WWW::Crawler::Lite - A single-threaded crawler/spider for the web.

# SYNOPSIS

   my %pages = ( );
   my $pattern = 'https?://example\.com\/';
   my %links = ( );
   my $downloaded = 0;

   my $crawler;
   $crawler = WWW::Crawler::Lite->new(
     agent       => 'MySuperBot/1.0',
     url_pattern => $pattern,
     http_accept => [qw( text/plain text/html )],
     link_parser => 'default',
     on_response => sub {
       my ($url, $res) = @_;


     warn "$url contains " . $res->content;
     $downloaded++;
     $crawler->stop() if $downloaded++ > 5;
   },
   follow_ok   => sub {
     my ($url) = @_;
     # If you like this url and want to use it, then return a true value:
     return 1;
   },
   on_link     => sub {
     my ($from, $to, $text) = @_;


     return if exists($pages{$to}) && $pages{$to} eq 'BAD';
     $pages{$to}++;
     $links{$to} ||= [ ];
     push @{$links{$to}}, { from => $from, text => $text };
   },
   on_bad_url => sub {
     my ($url) = @_;


       # Mark this url as 'bad':
       $pages{$url} = 'BAD';
     }
   );
   $crawler->crawl( url => "http://example.com/" );

   warn "DONE!!!!!";

   use Data::Dumper;
   map {
     warn "$_ ($pages{$_} incoming links) -> " . Dumper($links{$_})
   } sort keys %links;

# DESCRIPTION

`WWW::Crawler::Lite` is a single-threaded spider/crawler for the web.  It can
be used within a mod_perl, CGI or Catalyst-style environment because it does not
fork or use threads.

The callback-based interface is fast and simple, allowing you to focus on simply
processing the data that `WWW::Crawler::Lite` extracts from the target website.

# PUBLIC METHODS

## new( %args )

Creates and returns a new `WWW::Crawler::Lite` object.

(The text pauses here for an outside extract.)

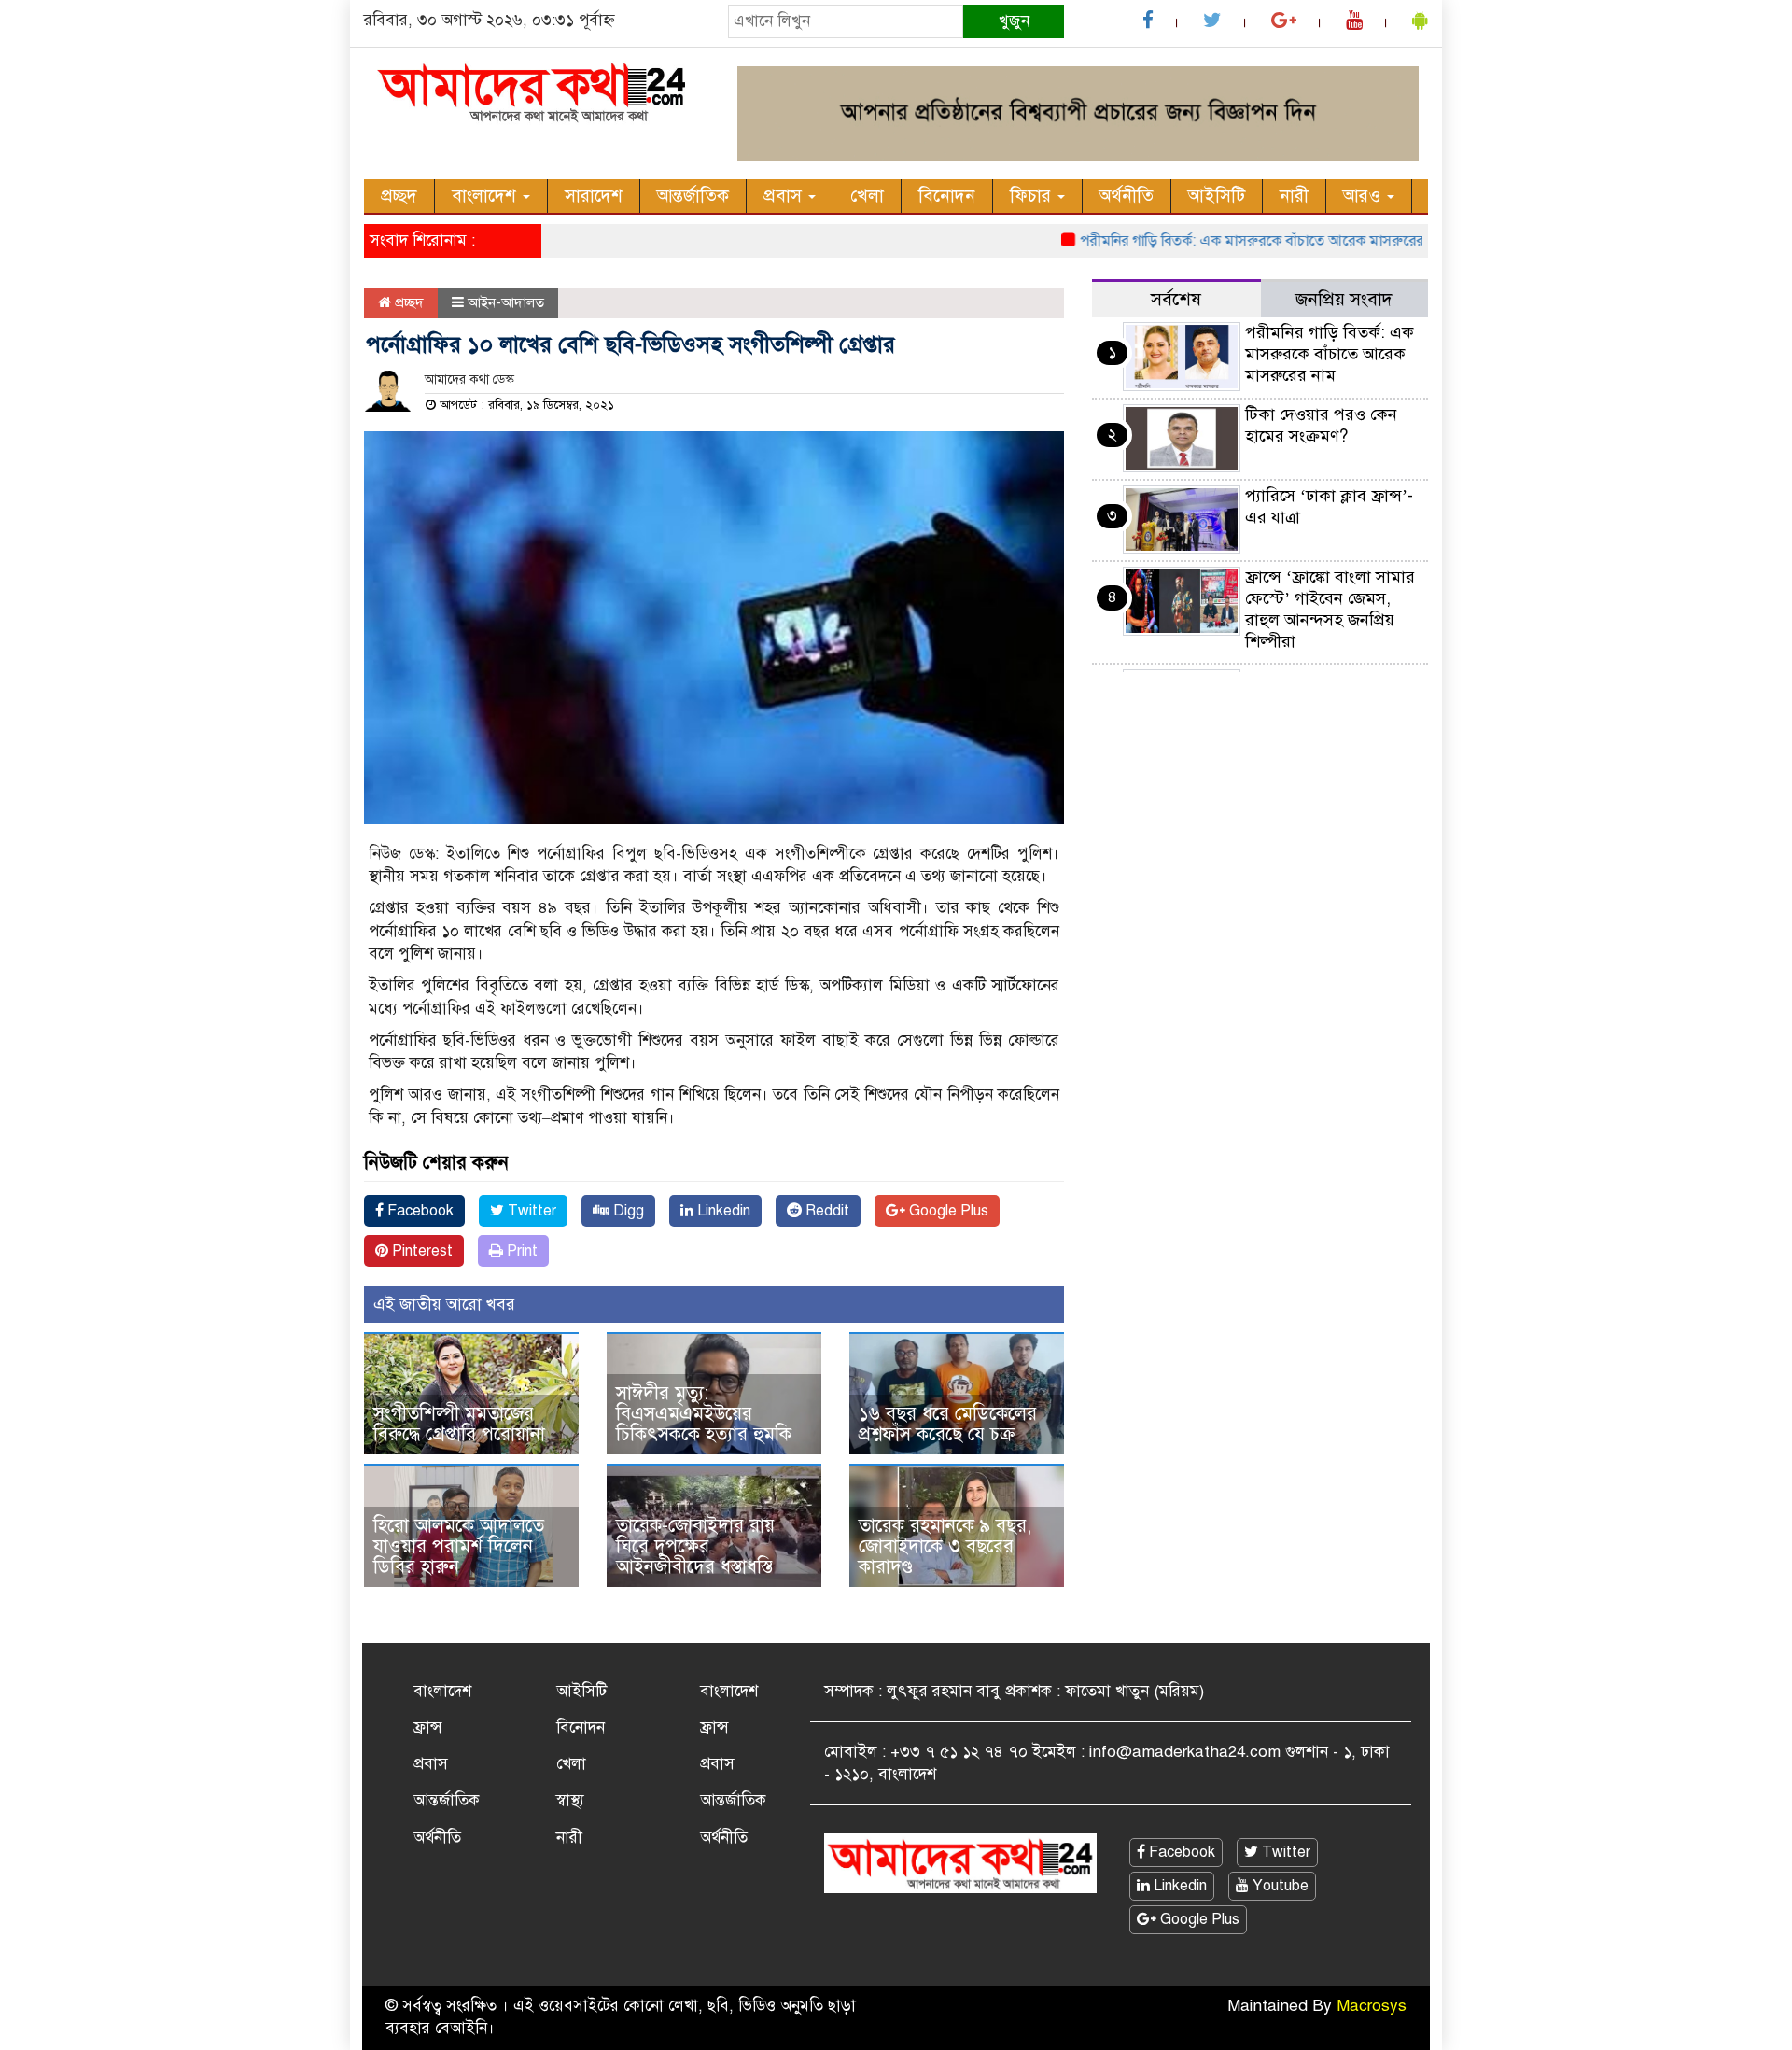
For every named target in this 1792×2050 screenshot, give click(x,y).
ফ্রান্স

The `%args` hash is not required, but may contain the following elements:

- agent - String

Used as the user-agent string for HTTP requests.

__Default Value:__ - `WWW-Crawler-Lite/$VERSION $^O`

- url_pattern - RegExp or String

New links that do not match this pattern will not be added to the processing queue.

__Default Value:__ `https?://.+`

- http_accept - ArrayRef

This can be used to filter out unwanted responses.

- link_parser - String

Valid values: '`default`' and '`HTML::LinkExtor`'

The default value is '`default`' which uses a naive regexp to do the link parsing.

The upshot of using '`default`' is that the regexp will also find the hyperlinked
text or alt-text (of a hyperlinked img tag) and give that to your '`on_link`' handler.

__Default Value:__ `[qw( text/html, text/plain, text/xhtml )]`

- on_response($url, $response) - CodeRef

Called whenever a successful response is returned.

- on_link($from, $to, $text) - CodeRef

Called whenever a new link is found.  Arguments are:

   - $from

   The URL that is linked *from*

   - $to

   The URL that is linked *to*

   - $text

   The anchor text (eg: The HTML within the link - <a href="...">__This Text Here__</a>)

- on_bad_url($url) - CodeRef

Called whenever an unsuccessful response is received.

- delay_seconds - Number

Indicates the length of time (in seconds) that the crawler should pause before making
each request.  This can be useful when you want to spider a website, not launch
a denial of service attack on it.

## stop( )

Causes the crawler to stop processing its queue of URLs.

# AUTHOR

John Drago <[email protected]>

# COPYRIGHT

This software is Free software and may be used and redistributed under the same
terms as perl itself.